A study conducted in 2005 to assess the susceptibility of Actinomyces species to a variety of 12 antimicrobial agents recommended that β-lactam antibiotics are used as first-line treatment for Actinomycosis, combined with a β-lactamase inhibitor. Cephalosporins and tetracyclines, used in this case, were recommended as an alternative in penicillin allergic patients; however, this study claimed that the microbiological efficacy of these drugs is much less than that of aminopenicillins with or without a β-lactamase inhibitor [6]. Nevertheless, a number of reports claim complete clinical resolution of actinomycosis with ceftriaxone and doxycycline, used alone or together [79]. Metronidazole, fluoroquinolones, and aminoglycosides are not recommended as they are ineffective against actinomycetes [1, 6].

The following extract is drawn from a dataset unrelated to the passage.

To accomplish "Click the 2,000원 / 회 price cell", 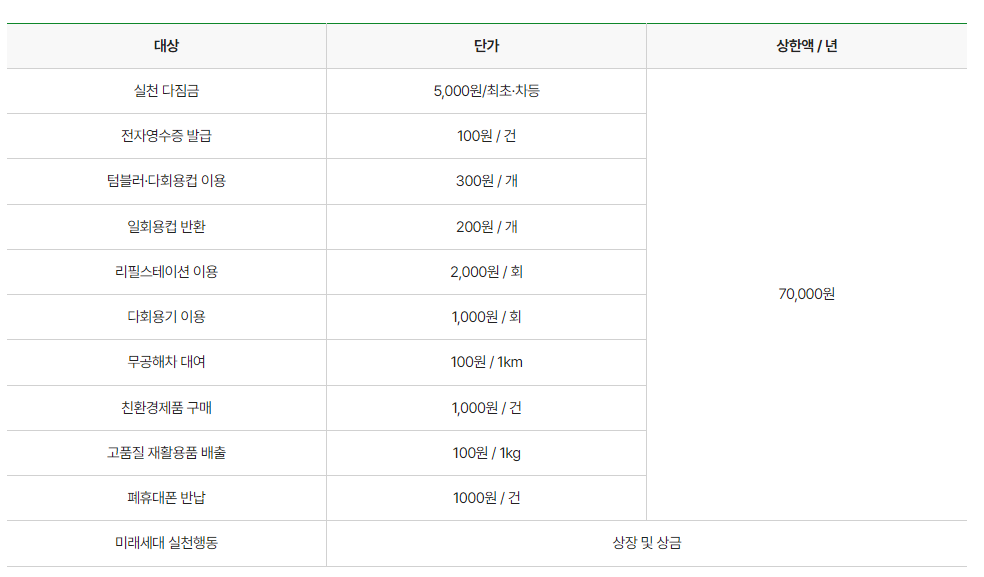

A review of English-language literature revealed only 6 case reports of confirmed Actinomyces meyeri empyema [4, 5, 912]. Five of the six patients described were males. In four cases, surgical thoracotomy was performed, while the other two required drainage of the empyema via chest drain as in our case. Duration of effective antibiotic therapy ranged from 4 to 13 months. In the present case, an early diagnosis was made and no dissemination was evident. Intravenous ceftriaxone followed by oral doxycycline was used due to penicillin allergy. The patient had no further temperature spikes and a review 6 months later found him well and asymptomatic.

4. Conclusion

Empyema due to Actinomyces meyeri is rare and is a difficult diagnosis to make. It should however be included in the differential diagnosis of nonresolving pneumonia and persistent pulmonary shadowing. The gold-standard treatment is high-dose penicillin but doxycycline has been shown to be effective and can be considered as a safe alternative, especially in cases of penicillin allergy [9]. In all cases described, including this one, successful management included a surgical drainage procedure [4, 5, 912].

Competing Interests

The authors declare that there are no competing interests regarding the publication of this paper.